Он усмехается. Но усмешка добрая. Вижу даже, как взгляд веселеет.
– Такое бывает. Я здесь ненадолго. Только сестру найду.
– Не найдёт, не найдёт, не найдёт.
Николай вздрагивает.
– Ты слышала?
– Что именно?
– Да так… показалось. Я две ночи не спал. – Он прячет руки в карманы и поднимает голову наверх. В кронах деревьев никто не прячется, неба не видно. Только белые точки звёзд сквозь листья просвечивают, и убывающая Луна висит полукругом. – Сестру тороплюсь найти.
– Долго же ты… – осекаюсь. – Почему ты вообще решил, что она здесь?
Николай вздыхает. Я бы на его месте тоже бы вздыхала. Он не знает, что с его сестрой, и всё это время не знал. Я только представлять могу. Не понимаю разве что, как он в поисках зашёл так далеко.

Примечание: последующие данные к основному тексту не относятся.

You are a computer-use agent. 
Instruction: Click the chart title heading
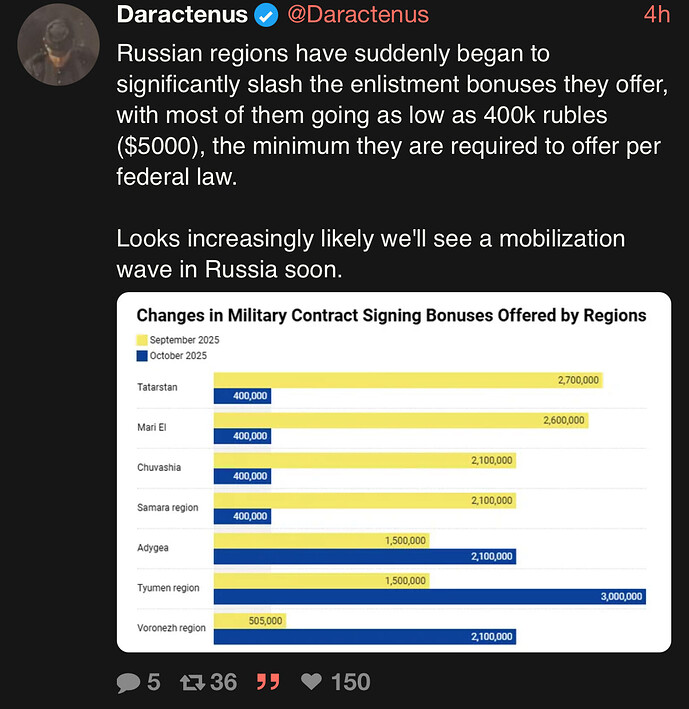391,315
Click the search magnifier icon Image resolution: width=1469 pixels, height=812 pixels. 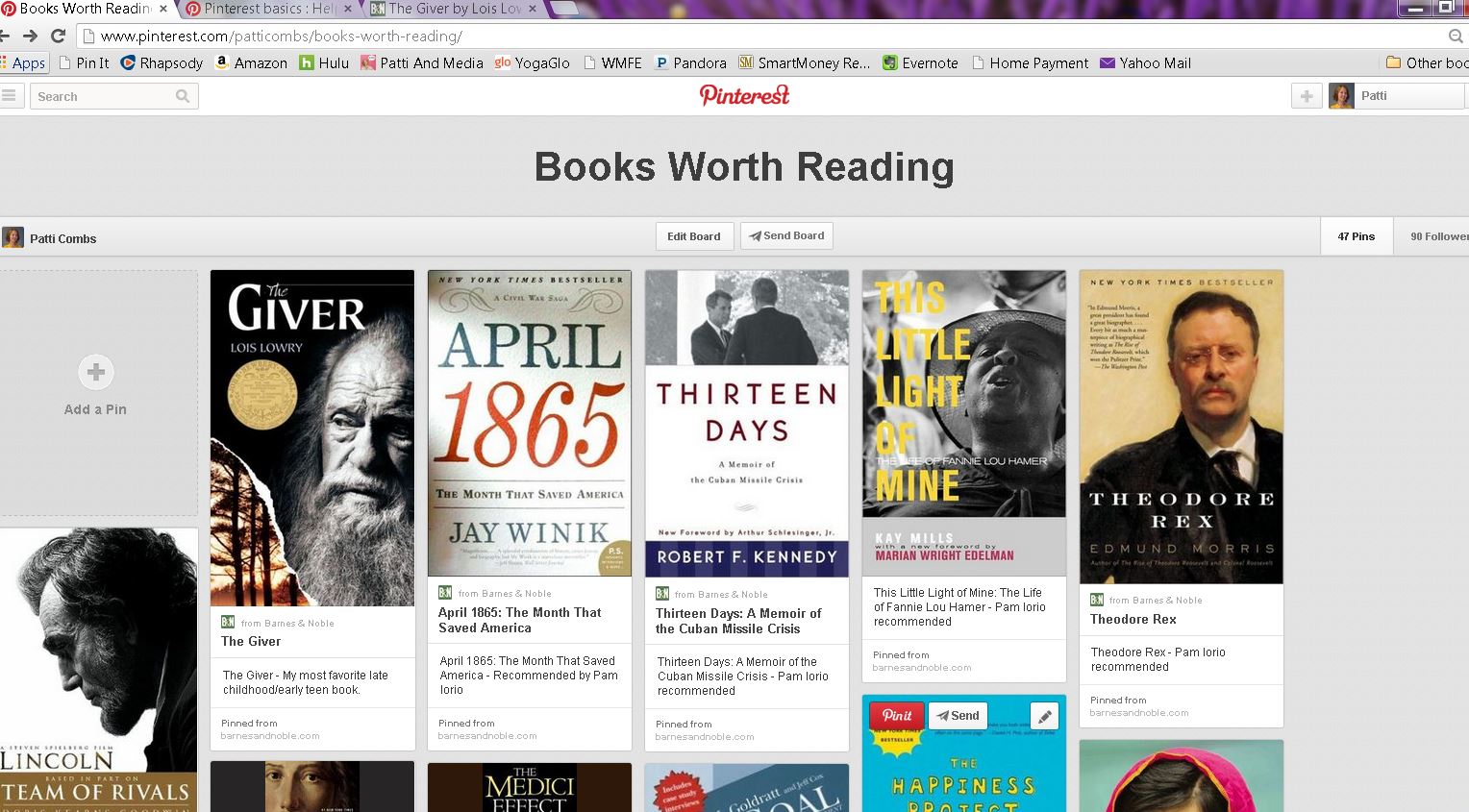(x=183, y=96)
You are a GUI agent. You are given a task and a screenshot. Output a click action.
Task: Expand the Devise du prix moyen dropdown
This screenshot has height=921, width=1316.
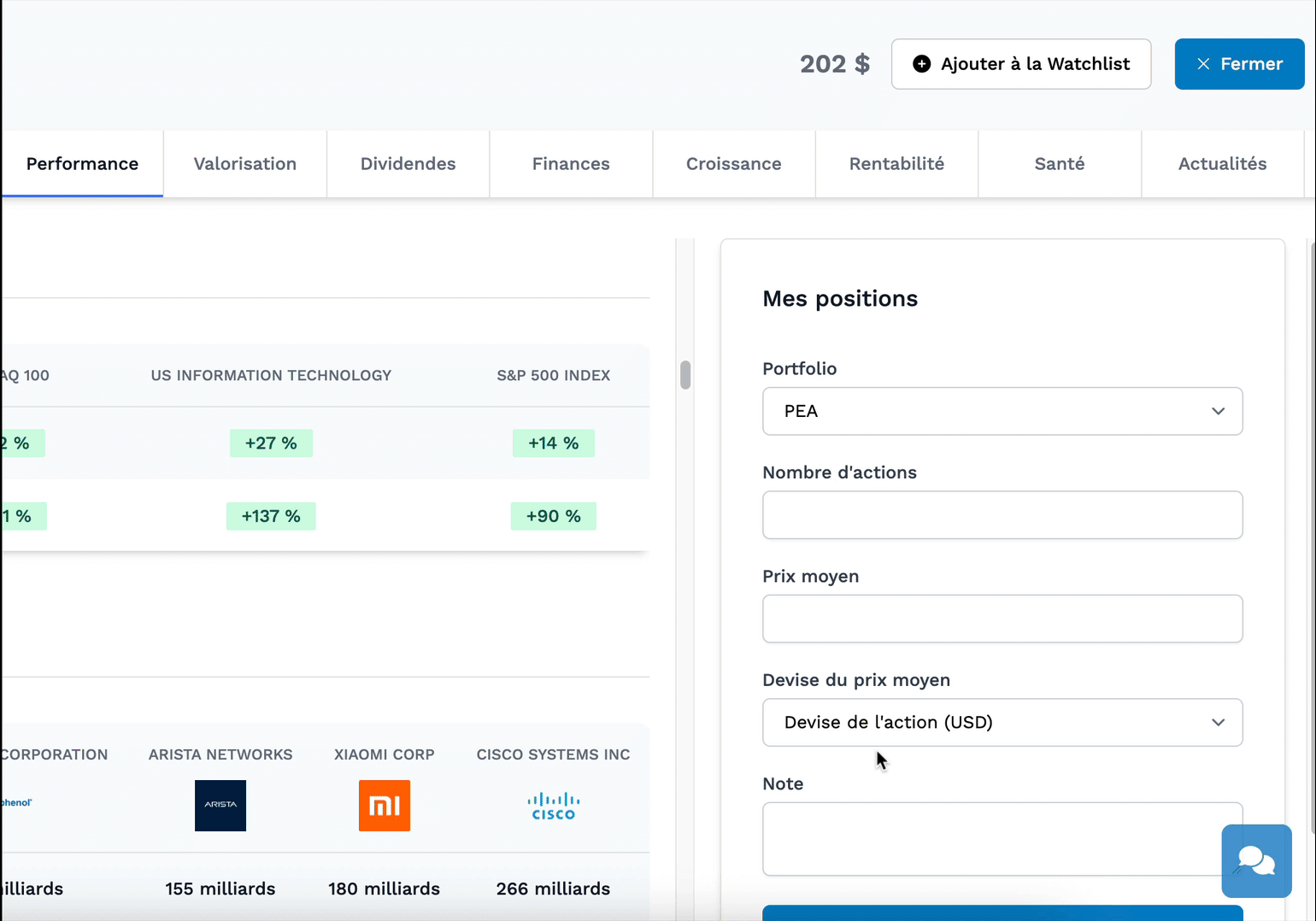(x=1002, y=722)
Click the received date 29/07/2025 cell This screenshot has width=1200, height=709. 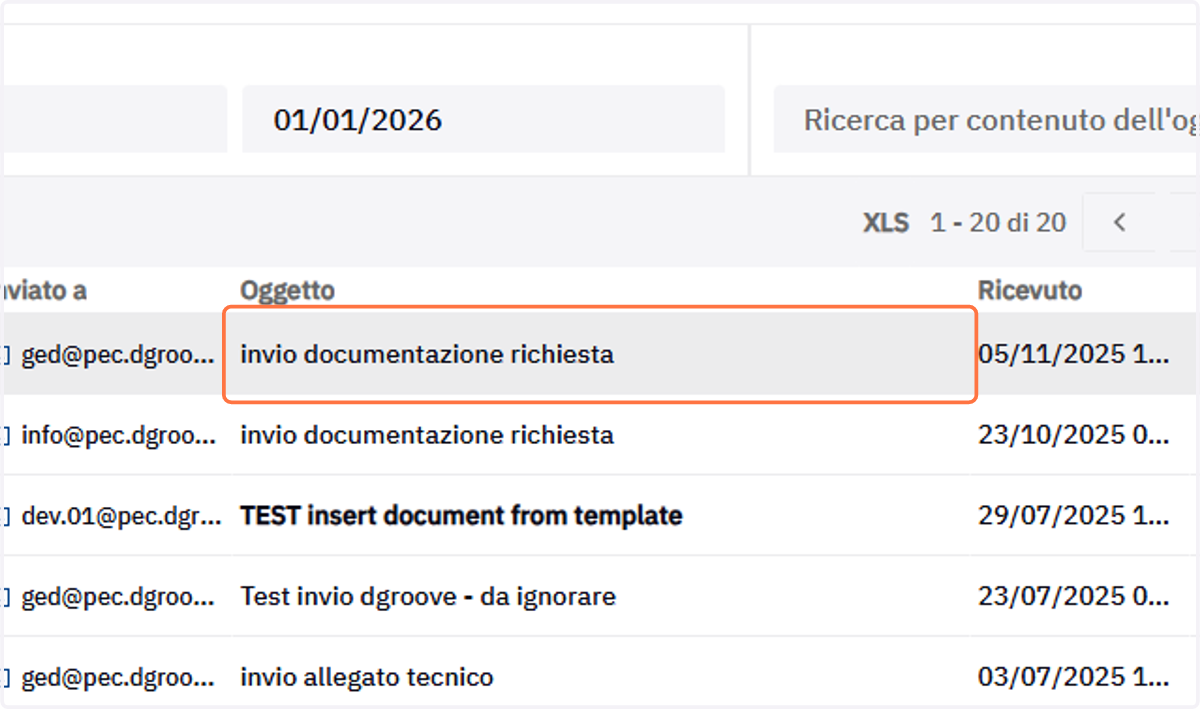tap(1073, 516)
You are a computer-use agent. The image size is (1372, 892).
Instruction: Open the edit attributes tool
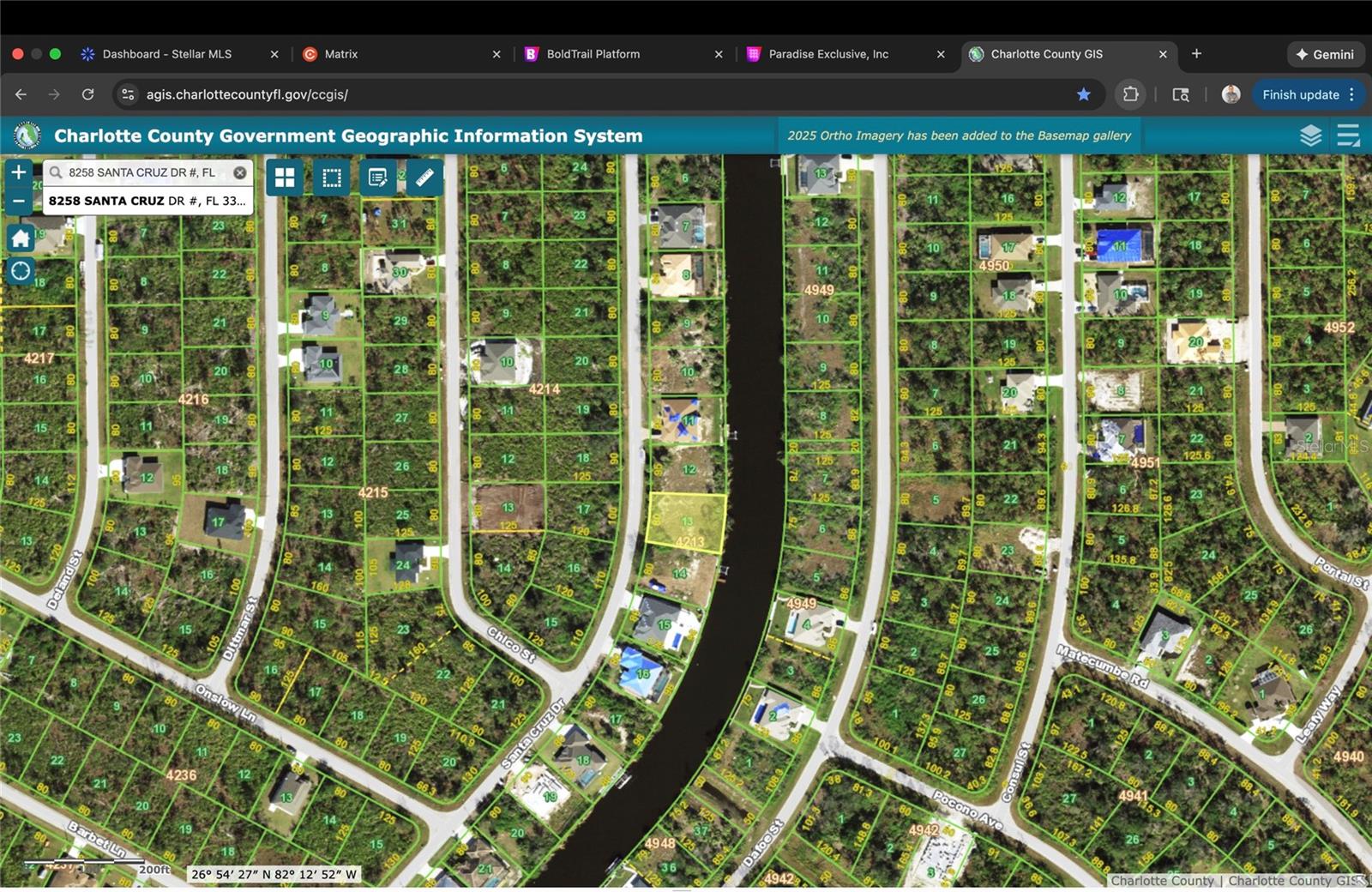[378, 178]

Смерчасово действительно нет ни на одной карте. Просто потому, что о нём, кроме его жителей, и не знает никто. Приезжие не возвращаются отсюда никогда. Может, кто-то из местных проболтался. Но это невозможно.
Была такая особенность у тех, кто уезжал, и я уж не знаю, правда это или нет, но смерчасовцы всегда с собой брали кого-то из нечисти. Разрешали бестелесным подселяться к себе в голову. И она их как-никак контролировала.
Может, и неправда это. Но те, кто уезжал, всегда себя странно вели. Как отец Гжимки, например. Он вообще чудак сам по себе, но перед отъездом как-то резковато двигался, как будто с телом своим не справлялся.
А уезжал он чаще других. Гжимку навещал в школе.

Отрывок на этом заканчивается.